D’aucuns estiment que votre chanson Joséphine
comporte un passage jugé comme étant une “incitation
au suicide”. Que diriez-vous à ce sujet ?
Il n’y a réellement aucune incitation à
quoi que ce soit dans cette chanson. Si j’essayais
de décrire un peu mon désarroi, en citant
les conséquences de mes folies, c’est juste
pour prévenir les autres du danger que pourrait engendrer
une telle situation.
Comment vivez-vous cette soudaine popularité ?
Rire. Je n’ai pas du tout changé. Je reste
simple et modeste auprès de tous mes fans.
La presse
en parle
Je mettrai ma tête sur les rails
en présence de deux témoins. Joséphine.
Rends-moi mes papiers. Je retourne chez mes parents. Joséphine,
c’est le tube de l’été. Et ça
continue. Puisque l’été joue les prolongations
et que les cortèges des mariages créent des
bouchons monstres dans les bourgades d’Algérie.
Si une telle chanson a eu le succès qu’on connaît,
c’est parce qu’elle décrit une réalité
amère : la misère affective de milliers de
jeunes qui draguent le visa et vont courir l’aventure
sentimentale de l’autre côté de la Méditerranée.
Les mariages blancs sont devenus un phénomène
à la mode. Ça permet d’obtenir en un
rien de temps, un visa de travail et espérer ainsi
décrocher une carte de séjour en bonne et
due forme.
Mais les déboires sentimentaux sont monnaie courante.
On se marie. On accepte de jouer les gigolos, mais le coeur
n’y est pas. Ce n’est pas du tout la même
culture. Une gaouria qui fume, boit, sort toutes les nuits,
s’étourdit dans les boîtes de nuit, c’est
plus qu’il n’en faut pour désorienter
un Algérien pur jus, parti faire la redjla et rouler
les mécaniques chez madame la France. Alors il veut
revenir chez sa mama pour se faire materner et dorloter.
Certains reviennent pour de bon, d’autres ne font
que passer, comme des hirondelles, juste le temps de satisfaire
à la fois leur ego et leur nostalgie du pays et les
voilà repartis. Ah ! madame la France, qu’est-ce
qu’on ne ferait pas pour tes beaux yeux.
Certains ont reproché à Réda Taliani,
qui chante Joséphine, d’encourager les jeunes
au suicide en les poussant à se jeter sous les trains.

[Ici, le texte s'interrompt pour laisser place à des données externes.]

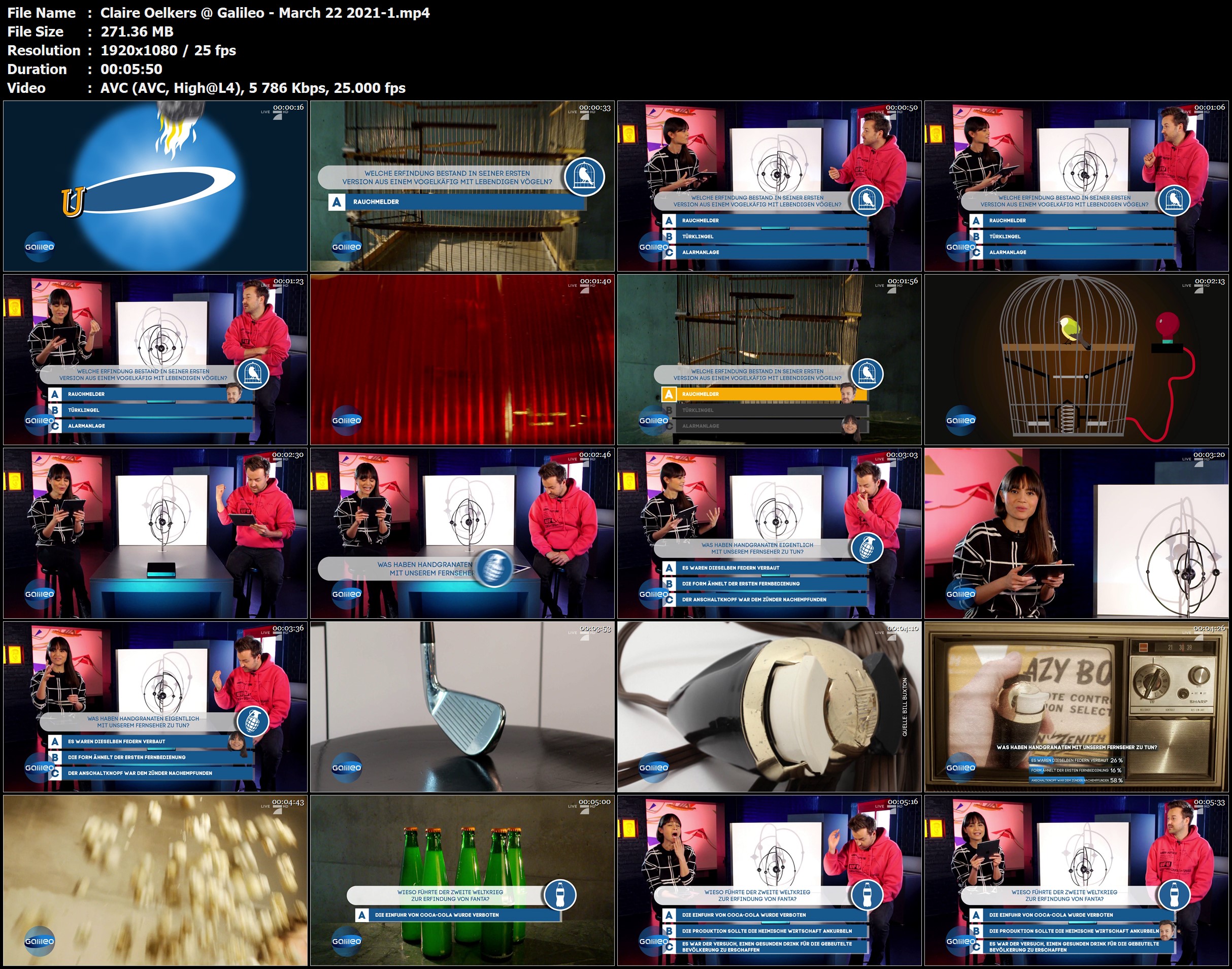The height and width of the screenshot is (969, 1232).
Task: Click the bottle icon in the green bottles frame
Action: pos(560,895)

Mais assurément, ce n’était pas le but
qu’il recherchait. Et les jeunes, ma foi, ont compris
l’humour noir de Réda Taliani, qui a dû
ramer avant de connaître un succès fou avec
ce tube de l’été, allant jusqu’à
disputer la vedette à Mohamed Lamine qui a mélangé
plusieurs genres musicaux dans son dernier clip. Un gaou
à Oran, ya delali! Quand la vie vous malmène,
que faut-il faire? En vérité, se disent les
artistes de cette nouvelle génération, il
vaut mieux en rire. Le rai, le rap, le reggae, les mélanges
de musiques africaine, jamaïcaine et latino, des orchestrations
au rythme endiablé, toute une âme méditerranéenne
nourrie aux confluences culturelles bigarrées et
gorgées de soleil, cela met de l’ambiance dans
les soirées et les mariages, mais invitent aussi
à ne pas se bercer d’illusions. La réalité
est toujours plus amère que la fiction, car après
tout, une chanson aussi imagée, n’est que le
miroir de la réalité, tout en étant
une histoire qui prend des distances avec le vécu.

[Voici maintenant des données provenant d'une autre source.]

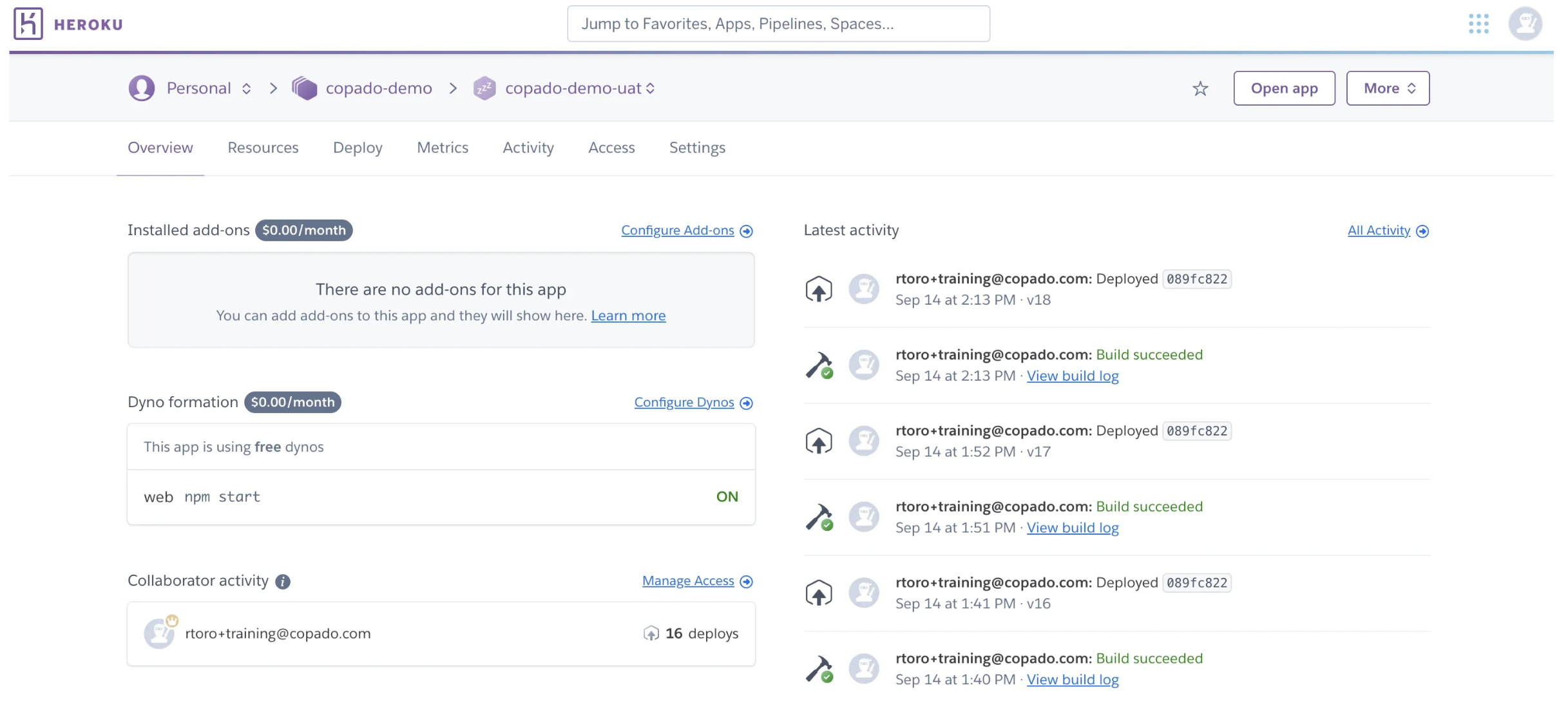1568x701 pixels.
Task: Expand the Personal account switcher
Action: pos(246,88)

Raconter la réalité, c’est aussi une
manière de la transfigurer et de s’en détacher,
de conjurer le passé, y compris le plus immédiat
et le plus douloureux.
Alors suicide ou pas? Il y a tellement de crime, de violence,
de sang, d’agressivité dans les fictions qu’on
peut voir à la télé, ou au journal
télévisé, que la chanson de Réda
Taliani peut être considérée comme une
caresse de la brise du soir, après que le sirocco
ait soufflé toute la journée. Cette chanson
de Reda Taliani, de Mohamed Lamine, et d’autres que
les disc-jokeys ont popularisé cet été,
sont bien moins moralisatrices que les anciennes chansons,
trop marquées par les pesanteurs sociales. C’est
aussi une manière de résister aux déchirements
de la société contemporaine, où les
paradoxes sont trop nombreux: aux images trop voyeuses venues
du ciel, via le satellite, la société oppose
ses valeurs traditionnelles. Entre ceci et cela, les conflits
sont trop voyants. Arriver à résoudre ce conflit
par le biais d’une chanson, quiest en même temps
le tube del’été, est une chose qui est
venue par les gens d’une façon tout à
fait...normale, pour reprendre un terme en vogue et qui
veut dire que les jeunes ne s’étonnent de rien.